Here is the snippet:
recover database using backup controlfile until cancel || true;
auto
I'm expecting this to eventually throw a "file not found" error. However i would like to continue executing on this error. For any other error i would like the script to stop.
What would be the best method of achieving this?
Bash Version 3.00.16
In order to prevent bash to ignore error for specific commands you can say:
some-arbitrary-command || true
This would make the script continue.
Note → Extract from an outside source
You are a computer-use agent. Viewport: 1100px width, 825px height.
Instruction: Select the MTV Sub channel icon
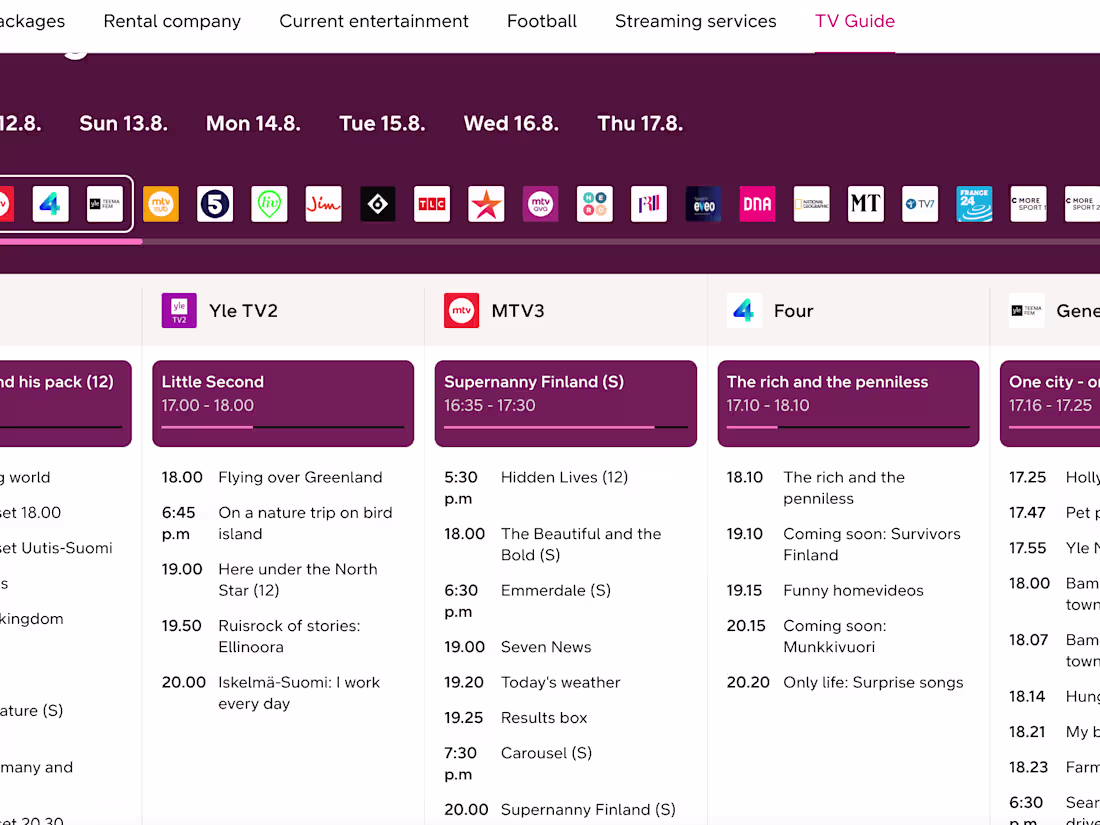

For example, if you have the following script:
$ cat foo
set -e
echo 1
some-arbitrary-command || true
echo 2
Executing it would return:
$ bash foo
1
z: line 3: some-arbitrary-command: command not found
2
In the absence of || true
in the command line, it'd have produced:
$ bash foo
1
z: line 3: some-arbitrary-command: command not found
Quote from the manual:
The shell does not exit if the command that fails is part of the
command list immediately following a while
or until
keyword, part of
the test in an if
statement, part of any command executed in a &&
or
||
list except the command following the final &&
or ||
, any command
in a pipeline but the last, or if the command’s return status is being
inverted with !
. A trap on ERR
, if set, is executed before the shell
exits.
EDIT: In order to change the behaviour such that in the execution should continue only if executing some-arbitrary-command
returned file not found
as part of the error, you can say:
[[ $(some-arbitrary-command 2>&1) =~ "file not found" ]]
As an example, execute the following (no file named MissingFile.txt
exists):
$ cat foo
#!/bin/bash
set -u
set -e
foo() {
rm MissingFile.txt
}
echo 1
[[ $(foo 2>&1) =~ "No such file" ]]
echo 2
$(foo)
echo 3
This produces the following output:
$ bash foo
1
2
rm: cannot remove `MissingFile.txt': No such file or directory
Note that echo 2
was executed but echo 3
wasn't.
Use:
command || :
: is a bash built-in that always returns success. And, as discussed above, || short-circuits so the RHS is only executed if the LHS fails (returns non-zero).
The above suggestions to use 'true' will also work, but are inefficient as 'true' is an external program.